In an interesting move, it was recently announced that SunPower Corporation is buying SolarWorld Americas, a rival company that championed import tariffs which shook the solar industry last year. We’ve written about the state of the solar industry before, especially about SunPower’s work to be exempt from some or all of President Trump’s tariffsbecause of their vast business dealings overseas. The company relies heavily on imports of solar cell components from China and Taiwan, and rising costs started to take their toll on business operations.

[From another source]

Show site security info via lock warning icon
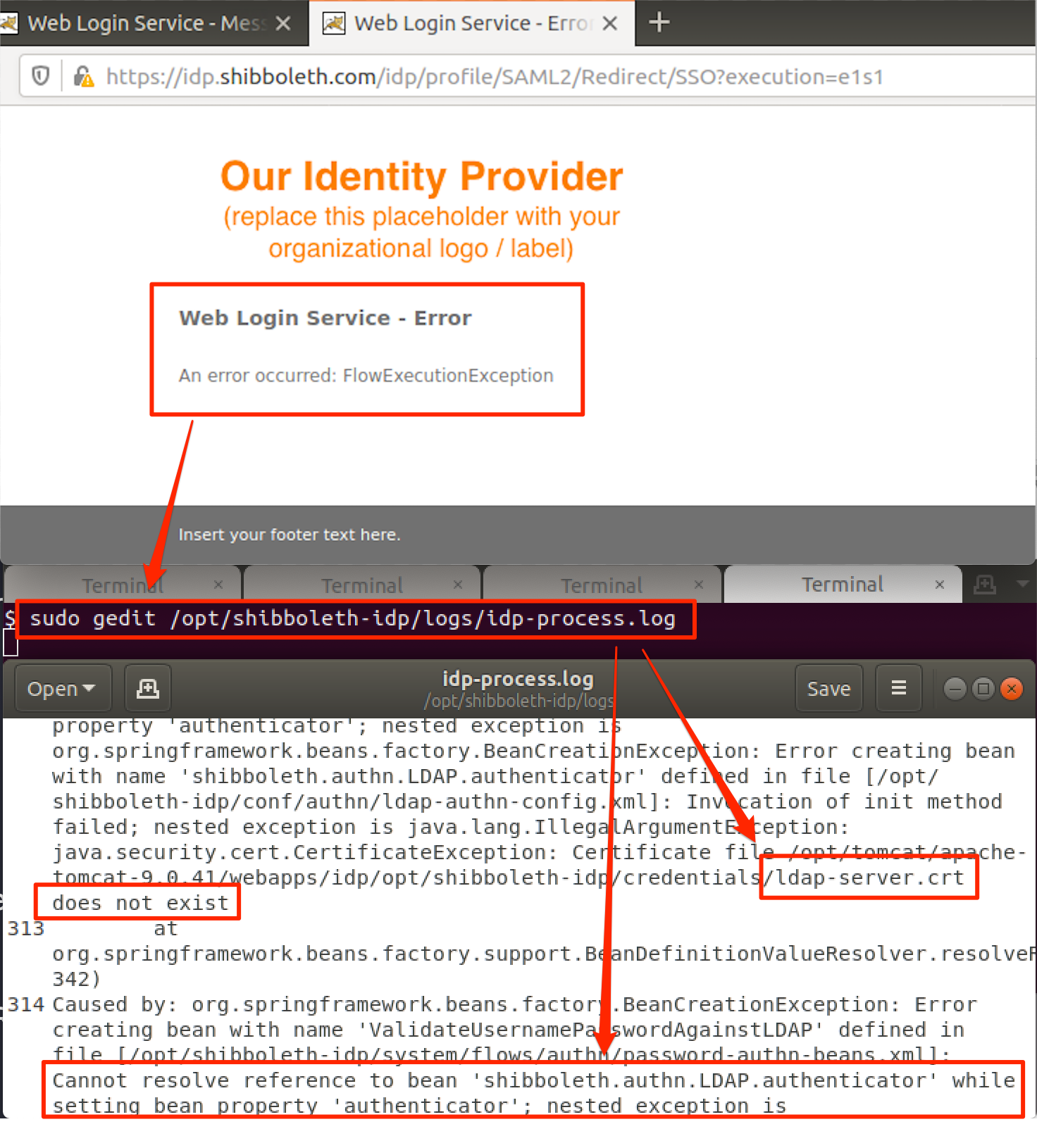The width and height of the screenshot is (1037, 1148). pos(84,76)
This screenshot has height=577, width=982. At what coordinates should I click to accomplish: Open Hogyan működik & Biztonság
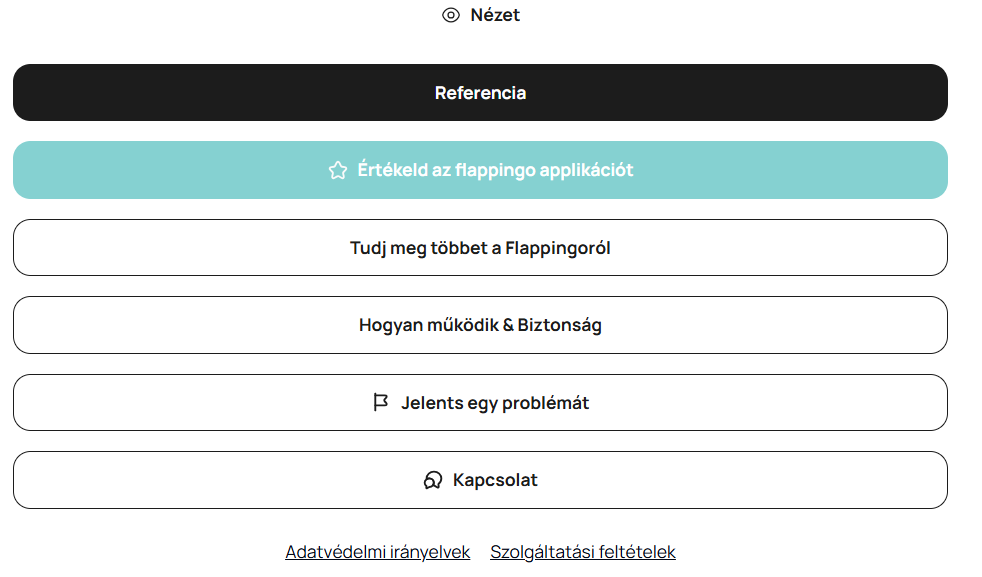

With this acquisition, it’s clear that SunPower’s attempts at tariff exemption weren’t as fruitful as they’d hoped. Aside from the obvious advantage of reducing competition by buying out a competitor, the purchase of SolarWorld is advantageous in a larger sense because of the company’s existing manufacturing facility in Oregon. By bringing manufacturing efforts to the U.S., SunPower can experience a number of benefits, including:

Shorter logistics chains from manufacture to transport to sale
Less overhead costs due to fewer imported parts
Shorter product lead times on their new, shingle-like P-Series panels
A larger portion of the domestic market, due to their increased presence

SunPower’s imported panels are generally more expensive than most in the industry, which caused them to be taxed more heavily based on their value. Housing production of expensive panels in the United States gives the company a convenient way around those high tariff costs, and the company is already putting the savings to good use. SolarWorld’s existing facility will be retrofitted to make space for production of the higher-end panels, while around half of the facility will be used for more economic models. SunPower isn’t the first solar company to take the domestic manufacturing approach. JinkoSolar, another company that we detailed in our blog post about tax exemptions, has plans to build a Florida factory.

SunPower’s acquisition of SolarWorld speaks very strongly to the changing landscape in the solar industry. It’s not often that a company so adamantly opposed to new legislation ends up buying a competitor that supported said legislation. This move falls in line with the old adage: if you can’t beat ‘em, join em.